Please note - I have described a typical, modern high pressure (400-600kpa) system - by far the most common type in South Africa. Vertical geysers are different although much of the description still applies. Low pressure systems (100kpa) are significantly different but fairly uncommon now.


Upgrading from low pressure to high pressure.


In the event of your old low pressure geyser giving up the spook, you don't really have an option nowadays. You could buy a new HP geyser and configure it as a low pressure system but that does not make a lot of sense. There are benefits to using a high pressure (HP) system - the most noticeable is that your hot water flow is better.

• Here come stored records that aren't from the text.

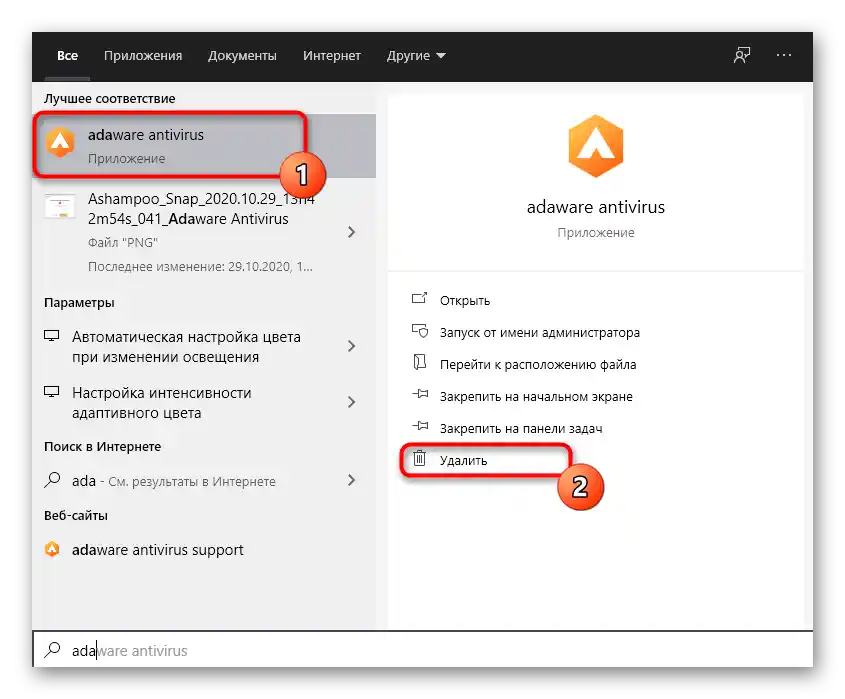Image resolution: width=845 pixels, height=699 pixels.
Task: Choose Открыть in the action list
Action: (465, 300)
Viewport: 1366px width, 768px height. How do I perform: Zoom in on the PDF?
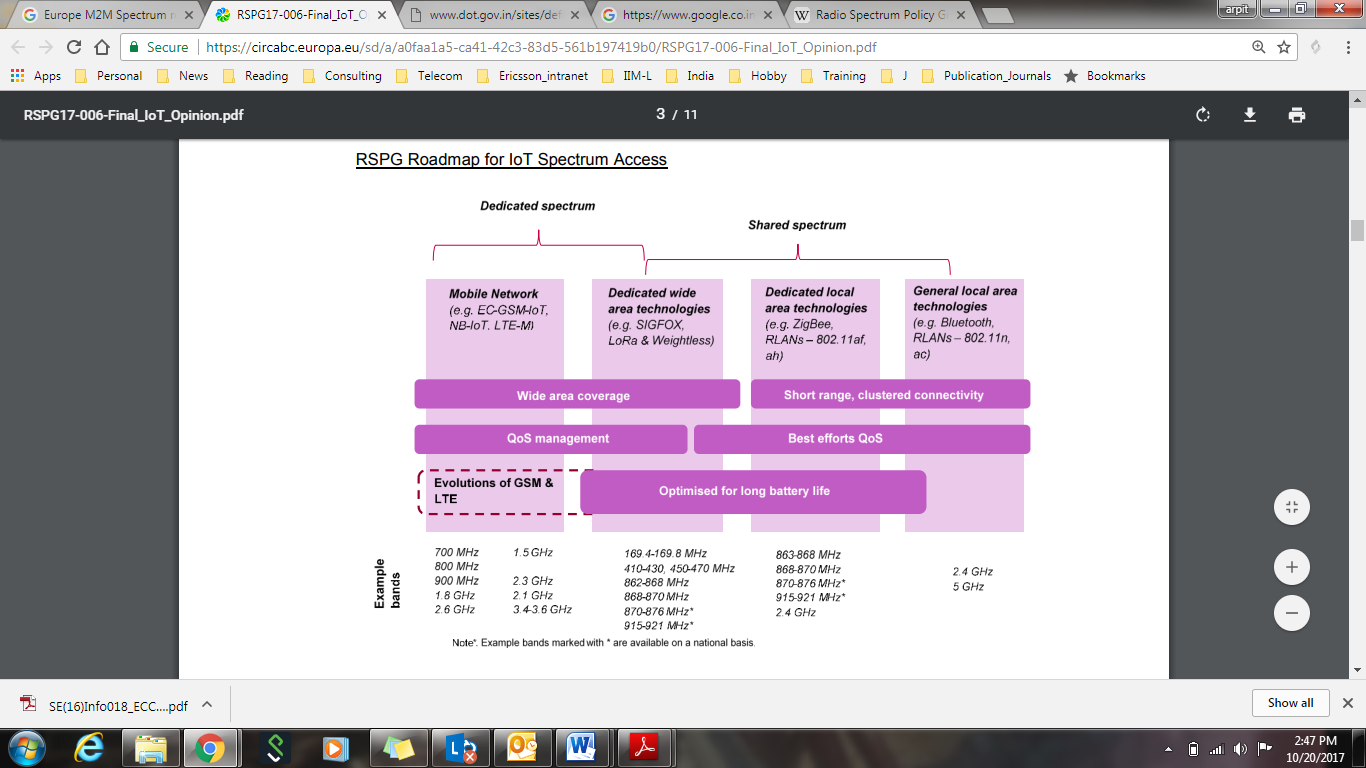1291,567
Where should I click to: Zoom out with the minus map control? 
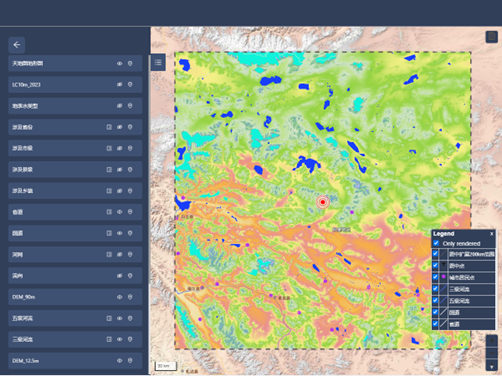coord(492,353)
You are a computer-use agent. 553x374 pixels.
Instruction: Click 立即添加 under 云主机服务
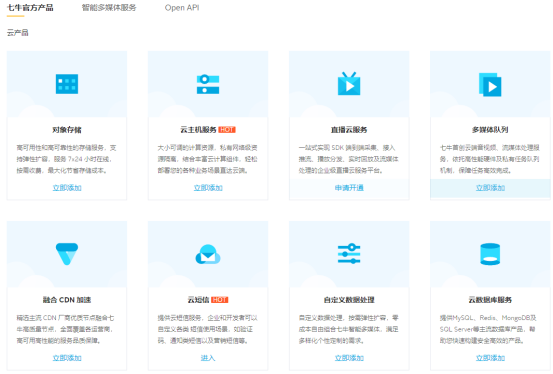[208, 188]
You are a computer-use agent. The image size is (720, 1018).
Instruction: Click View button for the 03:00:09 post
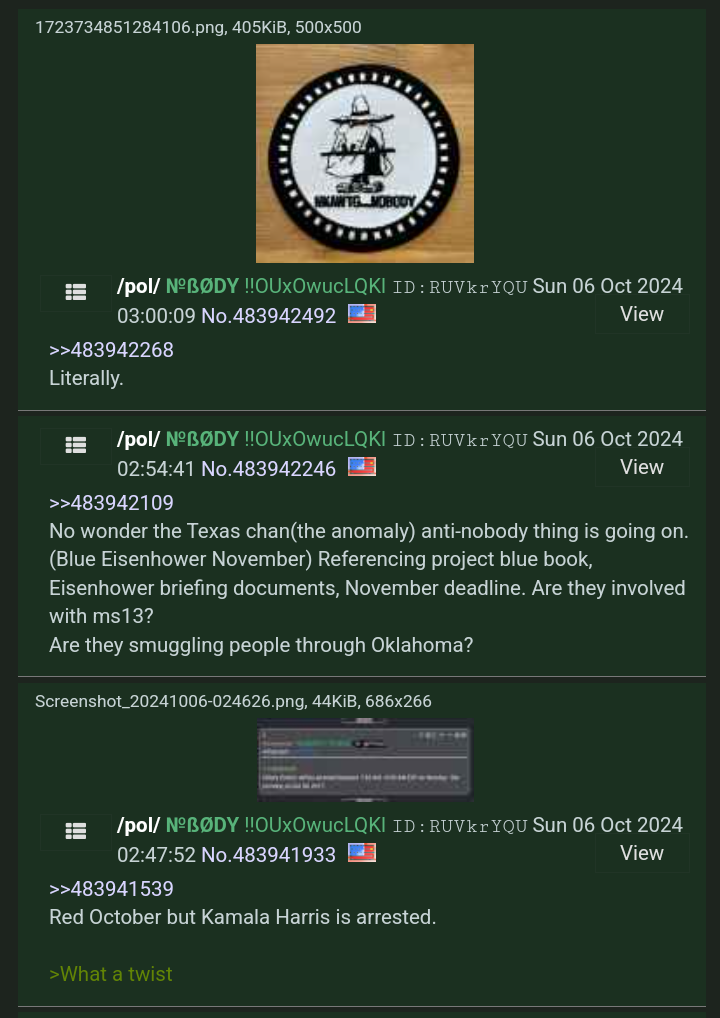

This means that you can shower and the bath does not take hours to fill. The only concern is that the hot water pipes may not cope with the additional pressure. In our experience this seldom if ever happens. If the pipe is good for 1 Bar then it is probably going to be OK at 4 Bar. There may be exceptions to this and the hot water side can be "proofed", by testing if this is a concern.




Vertical Installation


The same general rules apply but the outlet and T&P valves must be at the very top of the geyser. If the geyser does not have two outlets at the top then a banjo joint should be used to combine the two. The element and thermostat must always be at the very bottom. Allow enough room underneath to allow the changing of the thermostat and element. I suspect that there is a greater temperature differential in a vertical geyser - in other words the thermotat is a couple of degrees cooler than the outlet water. I tend to turn the thermostat down a tad more for this reason.